Damac Properties Dubai Company’s 2016 results weren’t favorable. The company’s net profits plunged by 18% in 2016 compared to the previous year. In 2016, the company’s net profit were AED 3.694 billion and in 2015, net profits were recorded at AED 4.514 billion.
Eshraq Properties reported significant losses in 2016 compared to its profitable year of 2015. The company’s net losses were estimated at AED 545 million in 2016 compared to the recorded net profit of AED 9.98 million in 2015.
Reading the Figures
Of the top listed real estate companies in the UAE, only one has accrued losses in 2016 – Eshraq Properties. The majority of the companies significantly grew in 2016 compared to their performance in 2015, most notably is Al Ramz Corporation Investment and Development, which has bounced back from a loss in 2015 to profits in the hundreds of million. On a similar note Emaar Properties and Sharjah Group performance improved by more than 25%. On the other hand, there are a few companies, whose profits have declined in 2016, namely, Union Properties, Deyaar Development, and Damac Properties Dubai.
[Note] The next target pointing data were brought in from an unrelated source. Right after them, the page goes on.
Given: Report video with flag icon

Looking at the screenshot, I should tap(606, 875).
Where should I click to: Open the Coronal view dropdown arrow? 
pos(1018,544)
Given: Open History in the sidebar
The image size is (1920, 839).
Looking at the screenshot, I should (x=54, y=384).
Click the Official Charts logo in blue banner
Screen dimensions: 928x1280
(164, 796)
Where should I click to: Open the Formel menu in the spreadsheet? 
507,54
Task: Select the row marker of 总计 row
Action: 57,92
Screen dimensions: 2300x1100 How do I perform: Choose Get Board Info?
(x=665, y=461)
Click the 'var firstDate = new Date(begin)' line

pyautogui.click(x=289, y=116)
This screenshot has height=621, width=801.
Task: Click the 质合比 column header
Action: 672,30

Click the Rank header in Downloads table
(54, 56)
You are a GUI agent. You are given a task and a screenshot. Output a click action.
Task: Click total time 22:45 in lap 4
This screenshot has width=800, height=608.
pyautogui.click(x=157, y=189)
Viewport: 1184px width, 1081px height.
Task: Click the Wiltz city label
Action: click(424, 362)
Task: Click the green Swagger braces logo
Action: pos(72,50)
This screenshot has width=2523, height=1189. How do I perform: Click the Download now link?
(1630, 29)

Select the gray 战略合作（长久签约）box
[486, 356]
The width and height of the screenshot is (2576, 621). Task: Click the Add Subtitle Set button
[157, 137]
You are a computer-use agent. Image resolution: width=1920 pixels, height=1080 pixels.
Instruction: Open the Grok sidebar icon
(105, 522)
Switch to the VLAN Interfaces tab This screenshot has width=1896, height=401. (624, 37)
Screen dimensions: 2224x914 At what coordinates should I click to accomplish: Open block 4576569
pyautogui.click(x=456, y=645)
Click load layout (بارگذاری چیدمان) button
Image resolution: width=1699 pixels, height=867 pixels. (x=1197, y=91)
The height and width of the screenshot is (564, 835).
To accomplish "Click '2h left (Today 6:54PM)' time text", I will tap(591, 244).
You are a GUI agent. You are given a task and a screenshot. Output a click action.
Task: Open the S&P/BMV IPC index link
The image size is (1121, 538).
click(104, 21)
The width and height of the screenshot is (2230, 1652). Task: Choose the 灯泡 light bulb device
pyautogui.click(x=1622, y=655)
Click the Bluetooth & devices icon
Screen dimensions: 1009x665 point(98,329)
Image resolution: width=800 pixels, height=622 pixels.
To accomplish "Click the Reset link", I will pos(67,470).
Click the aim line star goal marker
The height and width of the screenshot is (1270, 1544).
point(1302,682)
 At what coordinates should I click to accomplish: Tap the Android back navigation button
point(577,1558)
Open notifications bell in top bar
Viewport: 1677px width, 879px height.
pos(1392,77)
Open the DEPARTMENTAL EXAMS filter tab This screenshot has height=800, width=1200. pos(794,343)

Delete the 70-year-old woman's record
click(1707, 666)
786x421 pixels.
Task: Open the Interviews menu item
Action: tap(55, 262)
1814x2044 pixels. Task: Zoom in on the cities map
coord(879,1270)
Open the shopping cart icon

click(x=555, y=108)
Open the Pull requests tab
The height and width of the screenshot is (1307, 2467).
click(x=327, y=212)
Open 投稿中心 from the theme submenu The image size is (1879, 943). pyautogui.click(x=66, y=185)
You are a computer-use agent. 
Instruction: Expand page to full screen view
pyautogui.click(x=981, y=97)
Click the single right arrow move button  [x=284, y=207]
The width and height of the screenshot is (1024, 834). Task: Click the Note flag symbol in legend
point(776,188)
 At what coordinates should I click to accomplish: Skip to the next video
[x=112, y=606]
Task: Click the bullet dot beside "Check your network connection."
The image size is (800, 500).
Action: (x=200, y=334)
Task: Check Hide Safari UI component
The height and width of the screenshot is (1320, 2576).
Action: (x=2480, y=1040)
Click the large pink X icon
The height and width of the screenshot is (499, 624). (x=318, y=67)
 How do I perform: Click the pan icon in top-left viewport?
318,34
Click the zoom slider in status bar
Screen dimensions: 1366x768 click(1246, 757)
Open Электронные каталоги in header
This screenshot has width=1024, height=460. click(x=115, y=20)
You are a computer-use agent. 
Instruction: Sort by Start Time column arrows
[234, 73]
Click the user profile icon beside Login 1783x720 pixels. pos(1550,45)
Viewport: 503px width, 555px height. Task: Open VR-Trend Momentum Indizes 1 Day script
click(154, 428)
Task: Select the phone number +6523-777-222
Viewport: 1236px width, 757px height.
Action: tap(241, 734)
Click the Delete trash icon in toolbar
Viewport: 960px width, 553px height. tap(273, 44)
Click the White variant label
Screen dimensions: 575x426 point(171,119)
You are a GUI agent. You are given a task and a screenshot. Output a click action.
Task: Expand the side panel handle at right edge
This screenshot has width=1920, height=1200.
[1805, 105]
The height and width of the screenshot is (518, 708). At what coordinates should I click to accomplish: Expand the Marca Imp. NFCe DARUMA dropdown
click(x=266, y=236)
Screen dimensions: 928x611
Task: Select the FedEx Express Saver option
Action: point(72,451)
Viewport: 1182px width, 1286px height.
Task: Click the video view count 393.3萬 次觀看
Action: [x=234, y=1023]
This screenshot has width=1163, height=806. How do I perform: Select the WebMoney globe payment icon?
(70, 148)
The medium-term outlook for the real estate market is a positive one, according to JLL’s report. With Dubai preparing for the Expo 2020, many of the real estate companies will see continued growth. Emaar Properties development of more than 15,000 homes near the expo site is one example potential growth.
"As the regional economic situation improves, an increase in GCC tourism is expected to contribute to the recovery of the hospitality and retail sectors, reflecting positively on the UAE real estate market as a whole,” said Craig Plumb, Head of Research at JLL MENA.
Editorial note: All data mentioned above has been collected and processed by Decypha’s financial analysts from official statements. Figures here only represent listed companies, and therefore may present a limited picture of the industry.